C’était ma nuit. La grande, la belle. Celle qui braille et qui gueule.
À boire, à boire !!!
Je veux ma dose d’hérésie, ma dose d’ambroisie !
Réveille nos âmes mortes et nos passions éteintes.
Grace soit faite au ciel électrique qui nous protège de l’obscurité.
Je marchais dans cette nuit, de sous-sols en terrasses, de plain-pied en lointains étages. Et partout, j’ouvrais des portes closes à coups de pieds, fermais des bouches trop souriantes avec mes poings, renversais des tables, des tabourets et des vidéo-box. Je bousculais tout ce qui se dressait devant moi. Je déchaînais la peur et la souffrance ! L’ange exterminateur ! J’étais la loi !

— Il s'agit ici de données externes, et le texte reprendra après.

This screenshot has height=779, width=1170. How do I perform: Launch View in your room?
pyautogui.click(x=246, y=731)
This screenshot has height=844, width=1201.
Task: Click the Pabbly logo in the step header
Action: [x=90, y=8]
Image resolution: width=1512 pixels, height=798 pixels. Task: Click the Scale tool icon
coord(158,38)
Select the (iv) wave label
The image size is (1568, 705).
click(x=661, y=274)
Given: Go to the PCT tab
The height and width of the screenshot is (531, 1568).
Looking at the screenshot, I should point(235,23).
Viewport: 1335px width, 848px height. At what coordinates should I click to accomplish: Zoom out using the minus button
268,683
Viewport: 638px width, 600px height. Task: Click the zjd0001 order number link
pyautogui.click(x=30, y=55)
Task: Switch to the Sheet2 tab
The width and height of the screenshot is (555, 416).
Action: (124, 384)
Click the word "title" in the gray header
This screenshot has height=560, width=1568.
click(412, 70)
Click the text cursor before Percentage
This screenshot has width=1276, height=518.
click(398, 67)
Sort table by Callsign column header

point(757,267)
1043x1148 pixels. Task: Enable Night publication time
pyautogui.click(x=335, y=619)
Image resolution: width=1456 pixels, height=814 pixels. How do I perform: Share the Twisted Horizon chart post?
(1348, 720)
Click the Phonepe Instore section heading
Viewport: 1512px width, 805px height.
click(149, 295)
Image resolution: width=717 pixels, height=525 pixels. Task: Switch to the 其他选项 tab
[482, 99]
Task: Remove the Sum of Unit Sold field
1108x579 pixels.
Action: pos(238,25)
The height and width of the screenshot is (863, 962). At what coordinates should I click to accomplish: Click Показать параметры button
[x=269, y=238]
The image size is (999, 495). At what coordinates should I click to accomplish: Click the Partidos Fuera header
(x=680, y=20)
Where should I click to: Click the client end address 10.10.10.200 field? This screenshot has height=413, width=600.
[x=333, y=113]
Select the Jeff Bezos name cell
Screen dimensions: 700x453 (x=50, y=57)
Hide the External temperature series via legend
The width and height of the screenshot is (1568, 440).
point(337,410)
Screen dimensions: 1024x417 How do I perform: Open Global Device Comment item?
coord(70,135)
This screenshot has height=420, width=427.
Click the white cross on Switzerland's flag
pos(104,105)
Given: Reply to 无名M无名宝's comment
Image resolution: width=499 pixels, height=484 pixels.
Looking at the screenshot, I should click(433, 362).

Certains, déjà roués et bien connus de mes services, me choyaient, excusaient mes coups et le sang coulant du front de leurs clients. Des tonnes d’hypocrisie pour ne pas gâcher leur commerce de nuit : « Encore un verre, commissaire ! »
Et moi je prenais tout et ne rendais rien. Seuls des aboiements de bête fauve. Le phosphore blanc, bordel ! Le phosphore blanc ! Qui l’a vendu ?
« Encore un fix, commissaire ! »
Qui, connard à pattes, qui m’a tué mes petits boosters ?
« Encore une dose, commissaire ! »
J’avais mes poings américains. Mon tuyau de plomb et mon Taurus Raging Bull . Et surtout, dix ans de cage derrière moi…
Je voyais les couloirs tanguer et les murs onduler. Je défonçais les comptoirs.
Parfois, dans l’obscurité d’un coin de mur, dans le lent voyage d’un escalier, je croisais mes inspecteurs.
« Ça va, commissaire ? »
Les jointures des poings étoilées.
« On n’a pas encore trouvé les salauds qui vous ont amochés, mais on va y arriver. »
Les cravates défaites.
« On vous offre un verre, commissaire. »
Le sang goutant de leurs sticks.
« Vous n’obtiendrez plus rien ici, commissaire, avec ce qu’on leur a mis, ils n’ont plus rien à cracher. »
Le sourire aux lèvres.
« Vous voulez qu’on vous accompagne, commissaire ? »
La sueur en arc-en-ciel sous les bras de chemises.
« Y ne savent plus quoi baratiner, ces pédés, commissaire. C’est le troisième qui me balance Mentor. »
À moi aussi, dans ma furie, on me lançait le nom de Braban Mentor. Mais ça ne tenait pas debout, bordel ! Braban ne pouvait pas travailler contre Quinte !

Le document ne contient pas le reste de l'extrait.